Да уж. Превращаться в змею и превращать детей в кукол – это просто паранормальные способности? И ведь я ему в тот раз почти поверила. Нельзя верить врачам, заговаривающим тебе зубы. Даже если врач – твой собственный отец. И ведьмам верить нельзя. Ма-Маша рыжая. Ее в Средние века даже в суд не пустили бы свидетельские показания давать. А ведь я вам так верила, родители! «Никогда не верь ведьмам», – может быть, папа прислал эту эсэмэску про себя и Машу? И это типа было издевательское извинение за то, что мне придется узнать от гражданки Розы «Д'Альвадорес»? Блин! Мысли благодаря кофе ускорились и стали путаться гораздо сильнее, чем обычно. Беспутные мысли путаются друг с другом без всякой любви. А у меня есть любовь, у меня есть Федди. Он сидит на столе и смотрит на меня прекрасными пустыми голубыми глазками. И если, чтобы расколдовать его, мне нужно стать ведьмой, я готова. Только никаких убиенных младенцев и пукающих козлов. Прости, Федди.
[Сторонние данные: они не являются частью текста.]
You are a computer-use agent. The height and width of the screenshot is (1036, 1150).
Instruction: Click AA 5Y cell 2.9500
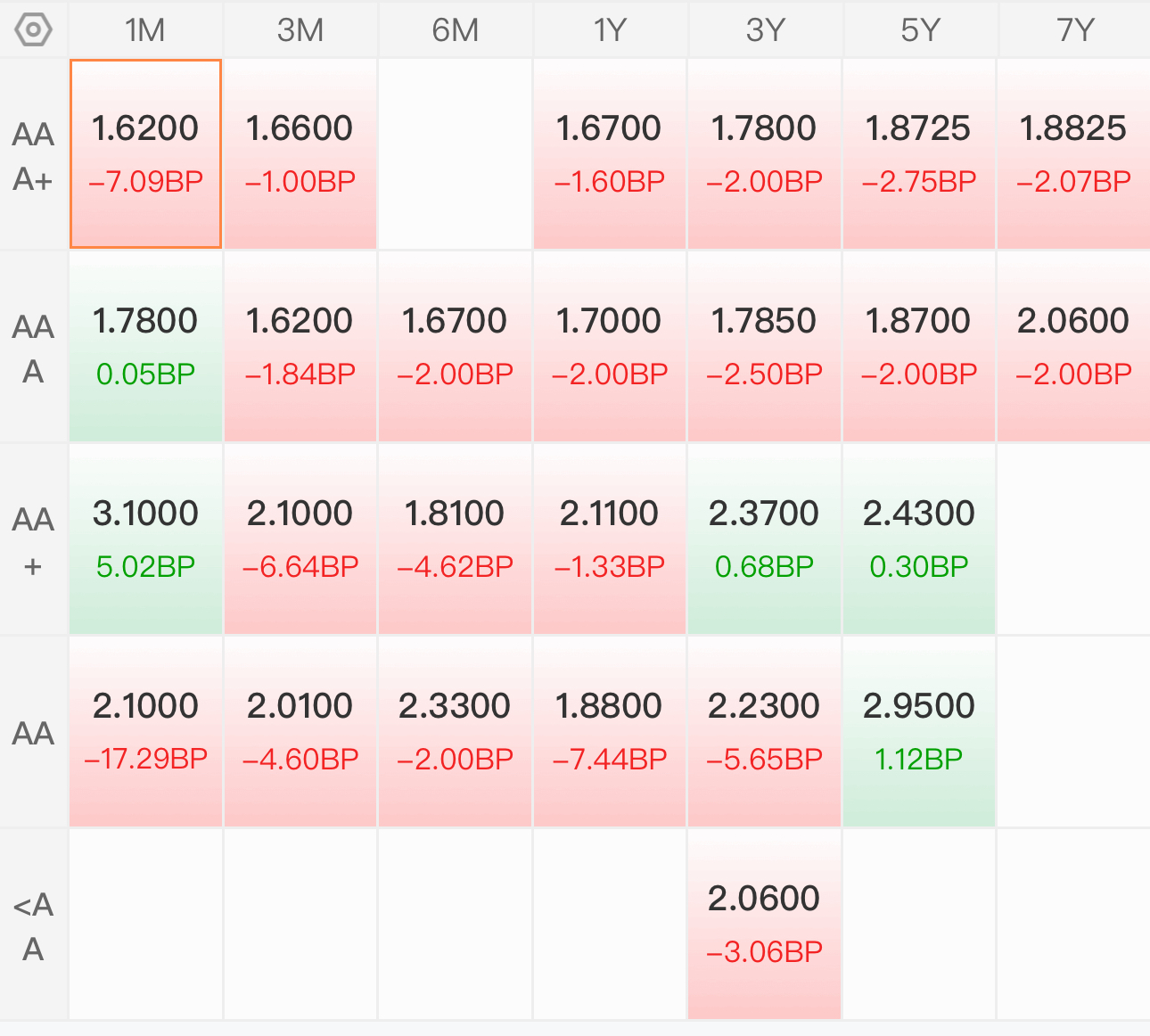tap(919, 732)

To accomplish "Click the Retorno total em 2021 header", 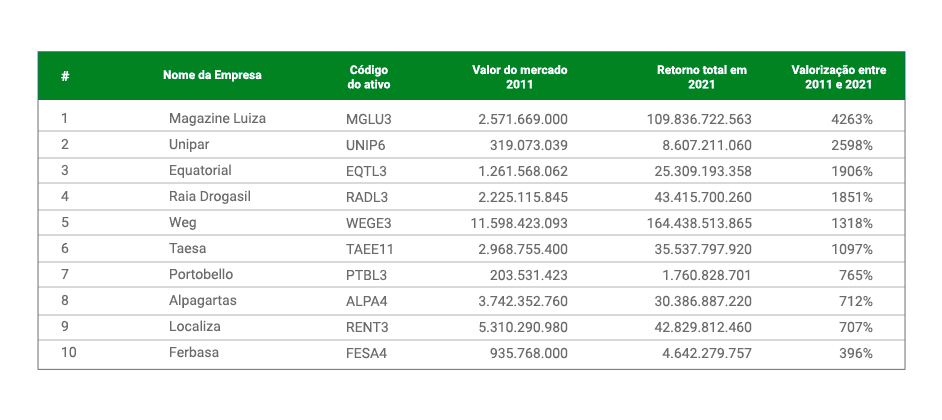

Отвлеклась от ведьм. Итак, в сухом остатке получается следующее. Есть ведьмы настоящие и есть ведьмы придуманные, чтобы пугать ими детишек и грешников. Настоящие – это потомки тех самых служителей первобытных культов, которых вытеснили мировые монотеистические религии. Да, я, кстати, еще и не так могу формулировать мысли после литра бразильского кофе. Так вот, я вполне могу быть настоящей ведьмой, потомком какой-нибудь ведуньи Гадюки и ведуна Василиска, и мои ненужные суперспособности кричат мне об этом со страшной силой. То, что мой папа всячески отрицает при этом существование ведьм, только подтверждает такую теорию. Он просто бережет меня от моего дремучего прошлого. А вот что папа мог убить мою маму-ведьму, я не верю. И не поверю. Не дождешься, Розочка.
Ой, а Розу-то, наверное, Фил сожрал. Ужас какой. Филин мой до сих пор где-то летает. Из-за него я полночи сижу в Ма-Машиной шубе на кухне с открытым окном, ведь люк наверху плотно задраен. Уже семь утра, а за окном темным-темно, вот она, петербургская осень, унылая пора. Ну, ничего-ничего, скоро Ваня с Цоем придут, и мы обязательно придумаем, как всех спасти. Правда, Феденька? У тебя-то глаза и без кофе не слипаются, куколка моя. Что-то я устала писать. Все равно ни в чем не разобралась. Только еще больше запуталась. Ладно, потом расшифрую этот бред.
«Сны всегда кончались чем-то странным. То прогуливался он по зеленой траве; перед ним возвышались два цветка, дивными красками; но лишь только вдруг взвивалась черная, черная змея касался он стебля, желая сорвать их, и обливала цветки ядом».